Aquí el mundo y sus cosas . Allá el arte y sus juegos

Las consecuencias del Gran Aullido habrán sido catastróficas porque éste parte de una inmensa falacia: se sustenta en la falaz concepción del mundo y de la belleza que la Ilustración inaugura. Es cierto que los Grandes Rompedores rechazan airados tal concepción… al tiempo que siguen presos en ella, marcados por su gran principio: aquí el mundo, sus cosas y sus máquinas; allá el arte, sus juegos y su contemplación ensimismada. Quisieran abolir este corte, pero ni se les ocurre cómo hacerlo. Peor: no harán sino ahondar el corte… hasta convertirlo en abismo. Parten, es cierto, de la idea de que el arte (lo que, con gesto de asco, llaman «arte clásico», «académico») ha quedado des-vin-cu-la-do de la savia de las cosas. Pero ni se les ocurre devolver al arte su savia original. Lejos de conjuntar arte y cosas, lejos de reimplantar la belleza en el corazón del mundo, preferirán acabar con el arte. Modernos, individualistas, «ilustrados» hasta el tuétano, «revolucionarios» incluso, ni siquiera intuirán que la belleza no es asunto privado, sino público; ni siquiera vislumbrarán que lo que se juega en el arte no es ni el genio del artista ni el placer del espectador, sino el sentido del mundo —el mundo, que nada tiene que ver con la cotidianeidad vulgar que, esa sí, buscarán y ensalzarán. Sólo la subjetividad contará para quienes —como Esparza señala en su artículo— quieren «liberarse de la realidad objetiva, introducir en la obra de arte la subjetividad del artista […] [y] el mundo interior de los hombres cualesquiera».

Lo conseguirán, ¡vaya si lo conseguirán! Desligado más que nunca de la realidad objetiva, convertido el arte en el más solitario de los ejercicios, desvinculado del público y de la sociedad…, y sin embargo más unido que nunca a una sociedad cuyos fetiches —Mercancía, Dinero, Capital…— son tan feos y abstractos como el más desencarnado de los cuadros abstractos, el arte producirá… no se sabe qué, pero ya no belleza. «Una noche senté a la belleza en mi regazo. — Y la encontré amarga. — Y la injurié», había sentenciado Rimbaud todavía en el siglo XIX. Lo que importa no es que la belleza le resulte amarga (una licencia poética en boca de quien, bajando a los infiernos, buscará cualquier cosa menos lo dulce y agradable). Lo que importa es que, por primera vez en la Historia, el Poeta repudia no tal o cual forma de belleza. Repudia la belleza como tal —y la injuria.
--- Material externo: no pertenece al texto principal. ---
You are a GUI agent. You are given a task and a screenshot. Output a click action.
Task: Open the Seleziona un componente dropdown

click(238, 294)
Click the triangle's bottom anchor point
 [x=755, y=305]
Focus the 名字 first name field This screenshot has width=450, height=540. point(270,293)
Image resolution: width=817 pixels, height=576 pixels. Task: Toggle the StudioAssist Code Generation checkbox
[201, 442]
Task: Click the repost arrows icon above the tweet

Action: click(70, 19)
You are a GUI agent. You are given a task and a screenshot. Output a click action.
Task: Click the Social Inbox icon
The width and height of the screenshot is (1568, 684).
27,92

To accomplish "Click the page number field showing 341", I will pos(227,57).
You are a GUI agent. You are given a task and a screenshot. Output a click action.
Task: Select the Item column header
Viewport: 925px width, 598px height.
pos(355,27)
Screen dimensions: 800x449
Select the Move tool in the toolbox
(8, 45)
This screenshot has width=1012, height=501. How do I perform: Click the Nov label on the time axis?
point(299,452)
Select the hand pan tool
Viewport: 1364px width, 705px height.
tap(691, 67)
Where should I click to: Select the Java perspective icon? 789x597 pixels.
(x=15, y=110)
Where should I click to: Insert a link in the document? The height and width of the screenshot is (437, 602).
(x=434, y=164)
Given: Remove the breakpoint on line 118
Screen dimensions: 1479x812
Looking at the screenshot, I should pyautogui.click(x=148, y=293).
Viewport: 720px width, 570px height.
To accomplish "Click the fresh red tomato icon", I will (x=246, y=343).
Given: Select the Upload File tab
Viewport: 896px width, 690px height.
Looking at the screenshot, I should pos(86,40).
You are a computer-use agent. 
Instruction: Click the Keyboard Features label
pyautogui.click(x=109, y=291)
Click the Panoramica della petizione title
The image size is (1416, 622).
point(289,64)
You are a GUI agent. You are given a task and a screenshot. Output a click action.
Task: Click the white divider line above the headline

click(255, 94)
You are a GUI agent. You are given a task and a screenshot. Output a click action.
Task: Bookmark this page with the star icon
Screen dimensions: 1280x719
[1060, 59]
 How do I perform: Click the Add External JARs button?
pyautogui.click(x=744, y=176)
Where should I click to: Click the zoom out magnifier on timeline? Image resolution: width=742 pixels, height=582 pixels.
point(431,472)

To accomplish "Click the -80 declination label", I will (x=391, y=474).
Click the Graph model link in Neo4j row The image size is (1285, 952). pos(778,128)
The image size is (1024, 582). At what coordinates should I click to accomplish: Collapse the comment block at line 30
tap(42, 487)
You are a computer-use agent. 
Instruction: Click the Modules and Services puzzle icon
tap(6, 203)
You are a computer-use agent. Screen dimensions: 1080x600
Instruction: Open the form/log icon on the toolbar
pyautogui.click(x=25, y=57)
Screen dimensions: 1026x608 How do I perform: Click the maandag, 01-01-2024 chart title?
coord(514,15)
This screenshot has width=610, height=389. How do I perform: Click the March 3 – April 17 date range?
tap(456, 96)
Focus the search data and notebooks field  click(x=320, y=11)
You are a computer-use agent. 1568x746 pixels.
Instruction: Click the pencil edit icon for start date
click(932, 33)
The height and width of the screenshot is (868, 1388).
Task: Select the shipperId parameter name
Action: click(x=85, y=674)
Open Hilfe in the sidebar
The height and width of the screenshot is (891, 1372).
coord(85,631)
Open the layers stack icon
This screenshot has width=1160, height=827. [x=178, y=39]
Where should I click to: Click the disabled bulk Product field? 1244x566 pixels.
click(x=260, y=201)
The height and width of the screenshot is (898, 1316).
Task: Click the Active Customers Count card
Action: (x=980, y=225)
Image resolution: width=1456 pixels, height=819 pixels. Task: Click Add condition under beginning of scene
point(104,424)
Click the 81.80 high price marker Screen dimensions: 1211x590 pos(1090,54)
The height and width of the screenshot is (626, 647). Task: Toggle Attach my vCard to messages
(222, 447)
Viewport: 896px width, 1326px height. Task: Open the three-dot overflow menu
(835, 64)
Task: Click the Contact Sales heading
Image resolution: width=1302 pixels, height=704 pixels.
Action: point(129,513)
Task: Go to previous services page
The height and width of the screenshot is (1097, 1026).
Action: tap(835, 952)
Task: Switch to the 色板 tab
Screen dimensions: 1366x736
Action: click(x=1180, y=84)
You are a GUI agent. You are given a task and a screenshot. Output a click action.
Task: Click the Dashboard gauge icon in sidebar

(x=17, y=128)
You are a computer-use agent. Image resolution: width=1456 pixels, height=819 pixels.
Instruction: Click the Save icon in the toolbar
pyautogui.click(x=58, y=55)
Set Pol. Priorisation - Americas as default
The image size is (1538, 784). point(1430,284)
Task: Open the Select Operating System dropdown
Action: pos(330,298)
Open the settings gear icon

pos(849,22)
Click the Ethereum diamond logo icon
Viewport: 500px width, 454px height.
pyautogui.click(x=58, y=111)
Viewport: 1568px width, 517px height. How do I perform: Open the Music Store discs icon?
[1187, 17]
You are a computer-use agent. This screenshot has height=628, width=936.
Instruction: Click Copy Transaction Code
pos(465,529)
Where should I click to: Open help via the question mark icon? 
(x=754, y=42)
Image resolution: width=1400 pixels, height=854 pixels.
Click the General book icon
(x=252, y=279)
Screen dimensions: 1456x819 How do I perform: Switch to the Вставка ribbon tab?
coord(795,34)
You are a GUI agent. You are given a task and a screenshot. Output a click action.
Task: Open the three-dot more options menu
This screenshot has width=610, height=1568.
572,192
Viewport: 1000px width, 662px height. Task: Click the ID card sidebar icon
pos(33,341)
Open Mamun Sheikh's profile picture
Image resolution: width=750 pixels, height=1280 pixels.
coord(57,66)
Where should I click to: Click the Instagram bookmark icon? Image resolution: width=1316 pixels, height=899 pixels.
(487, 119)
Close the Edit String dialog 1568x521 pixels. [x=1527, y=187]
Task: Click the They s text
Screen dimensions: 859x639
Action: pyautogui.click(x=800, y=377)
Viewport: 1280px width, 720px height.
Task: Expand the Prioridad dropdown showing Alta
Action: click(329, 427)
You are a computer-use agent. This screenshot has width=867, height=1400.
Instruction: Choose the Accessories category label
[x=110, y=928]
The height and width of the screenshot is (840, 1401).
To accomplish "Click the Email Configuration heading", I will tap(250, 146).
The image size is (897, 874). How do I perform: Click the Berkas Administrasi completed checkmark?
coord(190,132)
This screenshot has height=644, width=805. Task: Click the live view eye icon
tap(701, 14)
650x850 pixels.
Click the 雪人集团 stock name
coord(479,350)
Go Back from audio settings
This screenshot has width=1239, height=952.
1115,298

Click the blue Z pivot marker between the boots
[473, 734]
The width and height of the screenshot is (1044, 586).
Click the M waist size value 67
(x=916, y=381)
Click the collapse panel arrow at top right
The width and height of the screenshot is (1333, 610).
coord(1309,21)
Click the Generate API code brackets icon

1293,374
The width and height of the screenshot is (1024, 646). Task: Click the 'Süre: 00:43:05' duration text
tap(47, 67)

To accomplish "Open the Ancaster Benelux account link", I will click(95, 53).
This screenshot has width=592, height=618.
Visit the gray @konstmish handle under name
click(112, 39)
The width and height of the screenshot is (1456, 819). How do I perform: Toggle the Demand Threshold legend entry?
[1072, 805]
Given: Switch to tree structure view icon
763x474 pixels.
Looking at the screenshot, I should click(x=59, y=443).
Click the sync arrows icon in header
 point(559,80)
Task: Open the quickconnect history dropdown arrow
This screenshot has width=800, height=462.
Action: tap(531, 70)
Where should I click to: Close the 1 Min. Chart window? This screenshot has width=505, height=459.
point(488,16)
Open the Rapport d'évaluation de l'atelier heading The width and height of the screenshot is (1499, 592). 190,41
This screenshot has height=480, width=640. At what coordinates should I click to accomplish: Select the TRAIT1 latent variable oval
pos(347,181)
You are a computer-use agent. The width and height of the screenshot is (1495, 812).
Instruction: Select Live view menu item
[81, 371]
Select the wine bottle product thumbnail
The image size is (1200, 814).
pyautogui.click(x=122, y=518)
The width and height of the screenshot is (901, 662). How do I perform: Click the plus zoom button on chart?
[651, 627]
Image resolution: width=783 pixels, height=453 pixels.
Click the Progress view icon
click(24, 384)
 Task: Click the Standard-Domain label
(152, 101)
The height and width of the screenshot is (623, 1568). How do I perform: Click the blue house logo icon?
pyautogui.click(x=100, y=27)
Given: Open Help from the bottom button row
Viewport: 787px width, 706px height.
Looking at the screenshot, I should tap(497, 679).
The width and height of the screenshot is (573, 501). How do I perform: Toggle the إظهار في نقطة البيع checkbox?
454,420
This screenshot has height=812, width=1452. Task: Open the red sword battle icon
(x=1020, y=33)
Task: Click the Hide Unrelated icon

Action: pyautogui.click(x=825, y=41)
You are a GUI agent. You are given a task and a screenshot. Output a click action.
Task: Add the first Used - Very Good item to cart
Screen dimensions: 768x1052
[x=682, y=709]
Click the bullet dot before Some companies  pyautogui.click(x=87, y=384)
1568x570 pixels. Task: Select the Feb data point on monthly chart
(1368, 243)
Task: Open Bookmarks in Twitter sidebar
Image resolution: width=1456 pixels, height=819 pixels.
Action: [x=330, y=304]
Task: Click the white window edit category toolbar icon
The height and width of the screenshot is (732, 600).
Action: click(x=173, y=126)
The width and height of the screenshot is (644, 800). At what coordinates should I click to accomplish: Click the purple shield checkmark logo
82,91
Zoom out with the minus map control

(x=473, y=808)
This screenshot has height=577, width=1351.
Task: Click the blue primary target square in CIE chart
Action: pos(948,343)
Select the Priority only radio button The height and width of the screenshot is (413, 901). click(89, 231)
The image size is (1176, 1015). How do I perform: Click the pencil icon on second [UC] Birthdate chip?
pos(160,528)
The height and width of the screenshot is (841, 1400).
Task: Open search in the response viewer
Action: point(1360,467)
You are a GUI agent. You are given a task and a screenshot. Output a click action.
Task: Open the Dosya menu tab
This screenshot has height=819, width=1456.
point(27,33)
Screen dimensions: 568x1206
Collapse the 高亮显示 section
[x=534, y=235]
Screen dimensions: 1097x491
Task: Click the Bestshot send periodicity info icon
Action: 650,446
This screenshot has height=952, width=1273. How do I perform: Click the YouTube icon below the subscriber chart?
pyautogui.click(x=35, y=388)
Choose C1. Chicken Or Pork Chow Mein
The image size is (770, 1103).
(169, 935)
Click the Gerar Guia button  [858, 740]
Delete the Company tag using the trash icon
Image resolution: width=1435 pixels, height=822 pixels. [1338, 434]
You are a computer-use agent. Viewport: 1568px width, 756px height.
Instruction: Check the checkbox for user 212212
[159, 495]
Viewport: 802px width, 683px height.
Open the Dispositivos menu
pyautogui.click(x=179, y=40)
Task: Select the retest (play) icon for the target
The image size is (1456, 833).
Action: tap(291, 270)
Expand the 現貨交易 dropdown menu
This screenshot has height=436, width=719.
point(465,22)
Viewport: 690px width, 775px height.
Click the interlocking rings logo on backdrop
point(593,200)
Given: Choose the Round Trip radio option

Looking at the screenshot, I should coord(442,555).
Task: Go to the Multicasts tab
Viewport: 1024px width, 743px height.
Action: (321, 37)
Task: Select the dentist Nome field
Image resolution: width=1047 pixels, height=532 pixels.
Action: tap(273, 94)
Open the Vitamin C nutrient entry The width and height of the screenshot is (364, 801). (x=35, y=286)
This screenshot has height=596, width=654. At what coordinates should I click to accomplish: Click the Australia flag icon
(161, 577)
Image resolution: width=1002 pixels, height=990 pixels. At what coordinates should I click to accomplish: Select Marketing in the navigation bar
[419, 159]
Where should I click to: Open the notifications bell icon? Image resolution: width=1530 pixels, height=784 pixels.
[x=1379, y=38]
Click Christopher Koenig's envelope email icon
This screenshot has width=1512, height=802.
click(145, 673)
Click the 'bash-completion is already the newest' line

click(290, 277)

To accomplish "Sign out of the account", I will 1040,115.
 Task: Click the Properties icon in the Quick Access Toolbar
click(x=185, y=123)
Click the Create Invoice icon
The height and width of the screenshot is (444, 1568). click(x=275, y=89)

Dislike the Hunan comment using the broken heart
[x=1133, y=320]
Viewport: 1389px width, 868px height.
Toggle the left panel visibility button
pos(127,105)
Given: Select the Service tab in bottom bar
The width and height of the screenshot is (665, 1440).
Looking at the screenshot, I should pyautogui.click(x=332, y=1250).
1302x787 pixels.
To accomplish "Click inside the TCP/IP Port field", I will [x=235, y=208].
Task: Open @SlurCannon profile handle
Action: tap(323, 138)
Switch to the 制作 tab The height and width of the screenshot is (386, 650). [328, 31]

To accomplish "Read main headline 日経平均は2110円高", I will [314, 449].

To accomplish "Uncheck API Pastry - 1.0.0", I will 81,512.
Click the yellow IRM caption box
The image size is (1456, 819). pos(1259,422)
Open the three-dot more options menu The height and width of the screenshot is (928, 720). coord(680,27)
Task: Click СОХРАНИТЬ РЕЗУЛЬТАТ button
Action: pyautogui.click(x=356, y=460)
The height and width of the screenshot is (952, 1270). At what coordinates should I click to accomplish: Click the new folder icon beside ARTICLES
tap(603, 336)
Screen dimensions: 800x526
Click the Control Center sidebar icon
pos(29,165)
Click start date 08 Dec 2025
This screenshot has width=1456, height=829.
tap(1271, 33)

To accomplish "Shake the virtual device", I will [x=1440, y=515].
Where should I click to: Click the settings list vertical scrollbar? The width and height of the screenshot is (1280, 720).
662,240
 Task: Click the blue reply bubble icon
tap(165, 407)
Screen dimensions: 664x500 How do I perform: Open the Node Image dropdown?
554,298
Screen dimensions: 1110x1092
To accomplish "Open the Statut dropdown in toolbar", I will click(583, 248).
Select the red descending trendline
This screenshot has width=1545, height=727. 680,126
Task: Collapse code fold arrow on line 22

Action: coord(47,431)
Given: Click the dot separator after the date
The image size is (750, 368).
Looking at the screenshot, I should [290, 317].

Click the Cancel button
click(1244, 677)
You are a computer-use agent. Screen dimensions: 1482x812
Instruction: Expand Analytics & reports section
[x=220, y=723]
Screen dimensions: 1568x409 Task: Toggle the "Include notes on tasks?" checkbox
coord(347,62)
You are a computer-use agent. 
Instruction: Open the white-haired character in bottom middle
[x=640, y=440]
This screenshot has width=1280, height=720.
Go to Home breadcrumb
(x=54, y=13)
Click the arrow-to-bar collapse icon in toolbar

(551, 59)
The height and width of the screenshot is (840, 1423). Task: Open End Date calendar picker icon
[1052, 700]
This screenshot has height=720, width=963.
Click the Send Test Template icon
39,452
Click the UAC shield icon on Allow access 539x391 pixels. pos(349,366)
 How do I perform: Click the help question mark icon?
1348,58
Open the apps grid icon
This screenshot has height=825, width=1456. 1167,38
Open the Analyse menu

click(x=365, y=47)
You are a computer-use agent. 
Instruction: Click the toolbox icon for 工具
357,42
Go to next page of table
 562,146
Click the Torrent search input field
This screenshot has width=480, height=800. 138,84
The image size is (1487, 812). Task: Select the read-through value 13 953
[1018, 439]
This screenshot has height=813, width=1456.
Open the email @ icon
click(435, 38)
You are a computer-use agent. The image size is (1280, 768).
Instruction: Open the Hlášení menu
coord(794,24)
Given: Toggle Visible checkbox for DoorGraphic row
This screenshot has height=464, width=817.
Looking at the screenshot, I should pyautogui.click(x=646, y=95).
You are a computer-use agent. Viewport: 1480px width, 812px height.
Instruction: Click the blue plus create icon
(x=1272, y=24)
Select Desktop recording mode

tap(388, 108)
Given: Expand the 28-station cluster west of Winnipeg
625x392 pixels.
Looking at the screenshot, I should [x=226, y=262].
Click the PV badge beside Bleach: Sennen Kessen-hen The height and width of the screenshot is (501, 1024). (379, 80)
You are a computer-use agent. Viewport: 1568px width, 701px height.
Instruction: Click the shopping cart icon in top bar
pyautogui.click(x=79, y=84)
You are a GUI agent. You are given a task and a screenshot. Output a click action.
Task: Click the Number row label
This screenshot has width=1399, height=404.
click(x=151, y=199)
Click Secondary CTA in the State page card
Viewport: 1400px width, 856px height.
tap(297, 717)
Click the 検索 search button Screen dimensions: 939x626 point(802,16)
El repudio de la belleza. El sinsentido del mundo

Algo inmenso, toda una conmoción sísmica, tiene que haber sucedido para que alguien —un poeta tan grande; sobre todo hasta las Iluminaciones— pueda pronunciar tales palabras… y quedar inscritas en el frontispicio de la modernidad. ¿Qué ha ocurrido? Ha ocurrido que el mundo ha dejado de tener sentido, se ha convertido en una interrogación tan infinita como angustiante. Ha ocurrido que, privados de la Verdad que la divinidad aseguraba, los hombres se han visto abocados a la inmediatez absurda de las cosas. Ha ocurrido que, entregados al absurdo inane de la muerte, los hombres han sido incapaces de asumir toda la grandeza, heroica y trágica, de nuestro destino mortal. Ha ocurrido que se han desvanecido los dogmas antiguos —y otros nuevos (nefastos, infinitamente peores: la absurdidad materialista, el sinsentido nihilista es su signo) los han sustituido. No hay una Sustancia, un Principio, una Verdad que gobierne las cosas, garantice su sentido, asegure su armonía: he ahí lo que proclaman los cuadros en que las cosas se descomponen, he ahí lo que chirría en las músicas en que la melodía estalla, he ahí lo que gritan los poemas en que el sentido se disuelve. No deja de haber en tal grito —decía antes— una búsqueda intensa de la verdad… que se abraza a una más intensa falsedad. Proclamar la incertidumbre del mundo, abrir los ojos ante nuestra finitud, afirmar la temporalidad de todo cuanto es; reivindicar, en suma, el mundo y el tiempo frente a la eternidad del «transmundo» que durante siglos, aplastándolo, le dio sentido: ahí estriba la grandeza de quienes inician la Gran Ruptura. Por eso, muchas de sus obras —a diferencia de las de sus epígonos— aún pueden hablarnos y hasta impactarnos. Pero quedarse ahí, remplazar la Verdad sustancial por una Absurdidad no menos sustancial; consagrar, ahondar el descalabro de las cosas; no ver la grandeza del incierto, contradictorio, pero esplendoroso sentido que envuelve al mundo; caer en suma en el nihilismo absoluto: ahí estriba la miseria de un arte que, pocas décadas después, acabará convertido en no-arte, como lo denominarán —con la única palabra cierta de su discurso— los míseros epígonos de aquellos grandes aprendices de brujo de ayer.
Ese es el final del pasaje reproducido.